Right. The new Masters champion whom Roberts did not even mention by name.

Says Bob Goalby: “It was a fiasco. The scoring committee didn’t know what to do. They didn’t make a decision right away. They tried to figure out a way to have a playoff. They went to Jones’ cottage; he was sick that weekend. When they opened the door, he said: ‘Boys, you know the answer. We play by the rules here at Augusta. Goalby wins the tournament.’ That’s when it became official.

“It was more than awkward for me. No matter what I said, I was wrong.”

De Vicenzo finished several groups ahead of Goalby, who initially figured the two would meet in a Monday playoff.

“For 20 minutes, I didn’t know,” he recalls. “When I went to the scorer’s table, Roberto and Tommy Aaron were there. They’d gone to the locker room but came back. They were both looking into the sky like a fog. They were told it was a big problem. Once you turn it over to the official scorekeeper and leave the site, that’s what you sign for. If you sign for one higher than you shot, you keep it. If you sign for one lower than you shot, you are disqualified.

“Lots of people don’t know that golf is played strictly by the rules.

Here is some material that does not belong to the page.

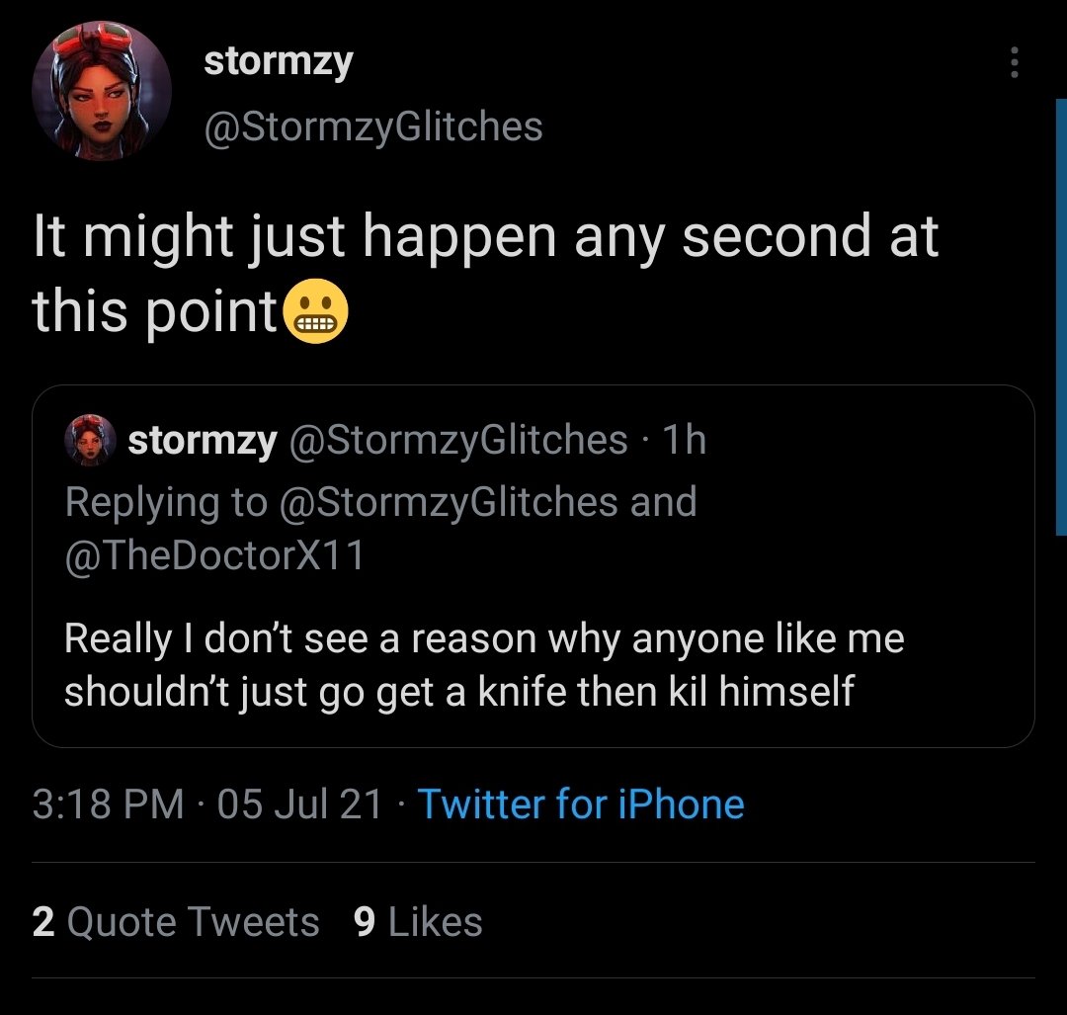Click the "1h" timestamp in quoted tweet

If you’re out of bounds by an inch, it’s the same as 10 inches. Gary Player may have put it best: ‘We spend 10 hours a day practicing and playing golf; we should be able to spend two minutes making sure your card is correct.’ ”

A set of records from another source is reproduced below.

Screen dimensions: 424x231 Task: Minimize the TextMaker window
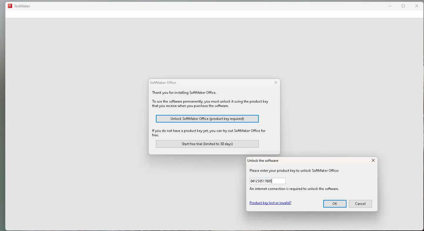(x=390, y=6)
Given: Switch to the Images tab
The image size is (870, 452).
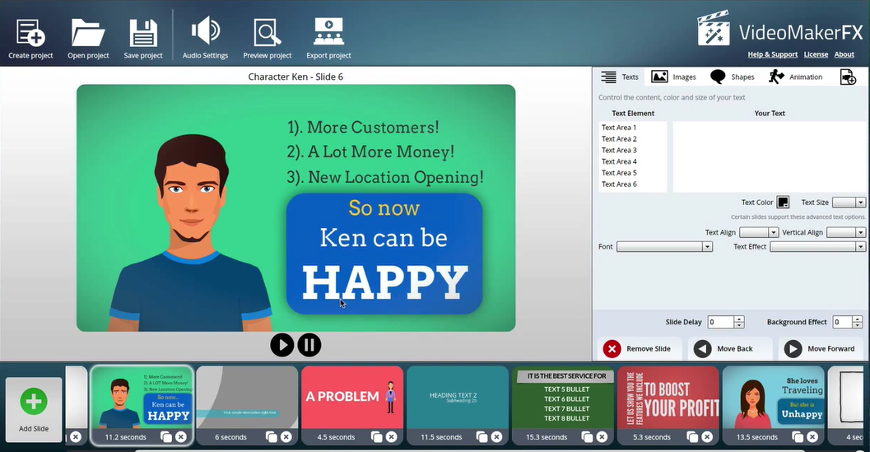Looking at the screenshot, I should pyautogui.click(x=673, y=77).
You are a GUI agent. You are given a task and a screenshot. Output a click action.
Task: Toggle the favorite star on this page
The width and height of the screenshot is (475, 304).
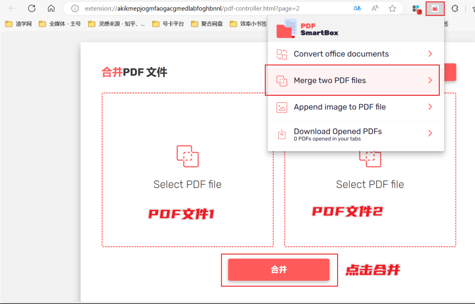tap(392, 8)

Goalby attended the University of Illinois on a football scholarship, played baseball at Southern Illinois and served in the Korean War. He won 14 times as a professional golfer and tied for second in the 1961 U.S. Open. He shot a 66 to win the Masters. He might have won it in a Monday playoff had De Vicenzo turned in the proper score. He’s the patriarch of a golf family that includes nephew Jay Haas and great-nephew Bill Haas.

A story on Masters.com on Tuesday carried this headline: “Goalby’s Superb Play Often Overlooked.”

People have caught on to the unfairness.

Three-time U.S Open champion Hale Irwin, strolling through the clubhouse Wednesday, put it like this: “As a player, we don’t look at it as any kind of asterisk. He was the winner and deservedly so.”